(Listing of target coordinates)
** Begin **

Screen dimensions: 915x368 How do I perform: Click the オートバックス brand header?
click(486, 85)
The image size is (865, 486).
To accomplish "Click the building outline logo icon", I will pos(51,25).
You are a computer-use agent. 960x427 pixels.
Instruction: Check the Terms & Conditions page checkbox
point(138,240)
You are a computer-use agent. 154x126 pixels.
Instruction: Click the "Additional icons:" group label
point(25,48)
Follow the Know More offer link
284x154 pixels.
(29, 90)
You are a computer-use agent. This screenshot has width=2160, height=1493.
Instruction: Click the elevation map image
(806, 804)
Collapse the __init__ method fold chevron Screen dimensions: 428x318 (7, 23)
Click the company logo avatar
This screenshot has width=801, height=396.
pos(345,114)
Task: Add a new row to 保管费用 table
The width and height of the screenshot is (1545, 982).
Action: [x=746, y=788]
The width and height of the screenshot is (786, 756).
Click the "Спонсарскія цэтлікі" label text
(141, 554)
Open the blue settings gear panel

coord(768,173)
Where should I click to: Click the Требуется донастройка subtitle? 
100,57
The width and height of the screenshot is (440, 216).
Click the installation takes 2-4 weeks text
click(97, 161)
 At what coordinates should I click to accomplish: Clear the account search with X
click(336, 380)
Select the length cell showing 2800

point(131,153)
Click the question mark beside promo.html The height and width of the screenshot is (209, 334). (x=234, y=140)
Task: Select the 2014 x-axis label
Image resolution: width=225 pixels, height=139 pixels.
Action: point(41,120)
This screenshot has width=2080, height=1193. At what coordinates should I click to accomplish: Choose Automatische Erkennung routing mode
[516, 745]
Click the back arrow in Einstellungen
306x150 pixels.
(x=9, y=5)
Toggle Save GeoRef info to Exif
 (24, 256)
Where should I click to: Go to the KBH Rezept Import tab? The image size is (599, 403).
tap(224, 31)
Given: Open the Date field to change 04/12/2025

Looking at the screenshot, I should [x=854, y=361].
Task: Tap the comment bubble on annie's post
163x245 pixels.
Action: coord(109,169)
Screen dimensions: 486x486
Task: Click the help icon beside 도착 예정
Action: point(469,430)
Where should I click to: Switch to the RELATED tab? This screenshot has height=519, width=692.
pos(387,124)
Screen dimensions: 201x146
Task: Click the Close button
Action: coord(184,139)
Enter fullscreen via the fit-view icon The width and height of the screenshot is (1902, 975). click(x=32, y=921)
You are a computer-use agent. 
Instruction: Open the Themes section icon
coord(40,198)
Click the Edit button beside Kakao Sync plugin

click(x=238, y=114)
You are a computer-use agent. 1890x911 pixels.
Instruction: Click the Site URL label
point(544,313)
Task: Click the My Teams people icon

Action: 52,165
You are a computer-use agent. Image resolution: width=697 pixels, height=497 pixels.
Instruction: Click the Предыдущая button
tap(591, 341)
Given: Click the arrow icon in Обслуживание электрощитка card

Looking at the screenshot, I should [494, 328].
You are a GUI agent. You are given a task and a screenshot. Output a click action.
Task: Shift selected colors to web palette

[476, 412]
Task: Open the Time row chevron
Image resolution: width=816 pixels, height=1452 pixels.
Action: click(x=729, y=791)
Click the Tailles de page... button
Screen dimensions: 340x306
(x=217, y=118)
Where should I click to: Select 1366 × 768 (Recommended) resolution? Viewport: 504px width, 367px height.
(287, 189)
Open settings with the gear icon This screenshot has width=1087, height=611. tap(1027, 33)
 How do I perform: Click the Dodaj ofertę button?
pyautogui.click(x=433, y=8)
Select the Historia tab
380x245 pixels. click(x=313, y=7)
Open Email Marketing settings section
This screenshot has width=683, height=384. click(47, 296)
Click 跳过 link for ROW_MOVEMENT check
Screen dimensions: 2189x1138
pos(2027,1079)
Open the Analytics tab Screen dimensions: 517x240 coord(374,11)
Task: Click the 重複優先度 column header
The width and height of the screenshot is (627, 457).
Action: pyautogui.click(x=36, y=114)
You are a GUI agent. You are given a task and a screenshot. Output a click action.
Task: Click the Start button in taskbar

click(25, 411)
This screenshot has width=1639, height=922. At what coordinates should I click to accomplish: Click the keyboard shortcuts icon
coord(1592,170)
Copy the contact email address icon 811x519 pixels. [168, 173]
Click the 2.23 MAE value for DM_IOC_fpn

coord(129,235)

** End **

- What you need to do -
Format every line of the listing above as a JSON list of strings, one string per line, leaving out blank lines.

- Full answer -
[
  "Screen dimensions: 915x368 How do I perform: Click the オートバックス brand header?",
  "click(486, 85)",
  "The image size is (865, 486).",
  "To accomplish \"Click the building outline logo icon\", I will pos(51,25).",
  "You are a computer-use agent. 960x427 pixels.",
  "Instruction: Check the Terms & Conditions page checkbox",
  "point(138,240)",
  "You are a computer-use agent. 154x126 pixels.",
  "Instruction: Click the \"Additional icons:\" group label",
  "point(25,48)",
  "Follow the Know More offer link",
  "284x154 pixels.",
  "(29, 90)",
  "You are a computer-use agent. This screenshot has width=2160, height=1493.",
  "Instruction: Click the elevation map image",
  "(806, 804)",
  "Collapse the __init__ method fold chevron Screen dimensions: 428x318 (7, 23)",
  "Click the company logo avatar",
  "This screenshot has width=801, height=396.",
  "pos(345,114)",
  "Task: Add a new row to 保管费用 table",
  "The width and height of the screenshot is (1545, 982).",
  "Action: [x=746, y=788]",
  "The width and height of the screenshot is (786, 756).",
  "Click the \"Спонсарскія цэтлікі\" label text",
  "(141, 554)",
  "Open the blue settings gear panel",
  "coord(768,173)",
  "Where should I click to: Click the Требуется донастройка subtitle? ",
  "100,57",
  "The width and height of the screenshot is (440, 216).",
  "Click the installation takes 2-4 weeks text",
  "click(97, 161)",
  " At what coordinates should I click to accomplish: Clear the account search with X",
  "click(336, 380)",
  "Select the length cell showing 2800",
  "point(131,153)",
  "Click the question mark beside promo.html The height and width of the screenshot is (209, 334). (x=234, y=140)",
  "Task: Select the 2014 x-axis label",
  "Image resolution: width=225 pixels, height=139 pixels.",
  "Action: point(41,120)",
  "This screenshot has width=2080, height=1193. At what coordinates should I click to accomplish: Choose Automatische Erkennung routing mode",
  "[516, 745]",
  "Click the back arrow in Einstellungen",
  "306x150 pixels.",
  "(x=9, y=5)",
  "Toggle Save GeoRef info to Exif",
  " (24, 256)",
  "Where should I click to: Go to the KBH Rezept Import tab? The image size is (599, 403).",
  "tap(224, 31)",
  "Given: Open the Date field to change 04/12/2025",
  "Looking at the screenshot, I should [x=854, y=361].",
  "Task: Tap the comment bubble on annie's post",
  "163x245 pixels.",
  "Action: coord(109,169)",
  "Screen dimensions: 486x486",
  "Task: Click the help icon beside 도착 예정",
  "Action: point(469,430)",
  "Where should I click to: Switch to the RELATED tab? This screenshot has height=519, width=692.",
  "pos(387,124)",
  "Screen dimensions: 201x146",
  "Task: Click the Close button",
  "Action: coord(184,139)",
  "Enter fullscreen via the fit-view icon The width and height of the screenshot is (1902, 975). click(x=32, y=921)",
  "You are a computer-use agent. ",
  "Instruction: Open the Themes section icon",
  "coord(40,198)",
  "Click the Edit button beside Kakao Sync plugin",
  "click(x=238, y=114)",
  "You are a computer-use agent. 1890x911 pixels.",
  "Instruction: Click the Site URL label",
  "point(544,313)",
  "Task: Click the My Teams people icon",
  "Action: 52,165",
  "You are a computer-use agent. Image resolution: width=697 pixels, height=497 pixels.",
  "Instruction: Click the Предыдущая button",
  "tap(591, 341)",
  "Given: Click the arrow icon in Обслуживание электрощитка card",
  "Looking at the screenshot, I should [494, 328].",
  "You are a GUI agent. You are given a task and a screenshot. Output a click action.",
  "Task: Shift selected colors to web palette",
  "[476, 412]",
  "Task: Open the Time row chevron",
  "Image resolution: width=816 pixels, height=1452 pixels.",
  "Action: click(x=729, y=791)",
  "Click the Tailles de page... button",
  "Screen dimensions: 340x306",
  "(x=217, y=118)",
  "Where should I click to: Select 1366 × 768 (Recommended) resolution? Viewport: 504px width, 367px height.",
  "(287, 189)",
  "Open settings with the gear icon This screenshot has width=1087, height=611. tap(1027, 33)",
  " How do I perform: Click the Dodaj ofertę button?",
  "pyautogui.click(x=433, y=8)",
  "Select the Historia tab",
  "380x245 pixels. click(x=313, y=7)",
  "Open Email Marketing settings section",
  "This screenshot has width=683, height=384. click(47, 296)",
  "Click 跳过 link for ROW_MOVEMENT check",
  "Screen dimensions: 2189x1138",
  "pos(2027,1079)",
  "Open the Analytics tab Screen dimensions: 517x240 coord(374,11)",
  "Task: Click the 重複優先度 column header",
  "The width and height of the screenshot is (627, 457).",
  "Action: pyautogui.click(x=36, y=114)",
  "You are a GUI agent. You are given a task and a screenshot. Output a click action.",
  "Task: Click the Start button in taskbar",
  "click(25, 411)",
  "This screenshot has width=1639, height=922. At what coordinates should I click to accomplish: Click the keyboard shortcuts icon",
  "coord(1592,170)",
  "Copy the contact email address icon 811x519 pixels. [168, 173]",
  "Click the 2.23 MAE value for DM_IOC_fpn",
  "coord(129,235)"
]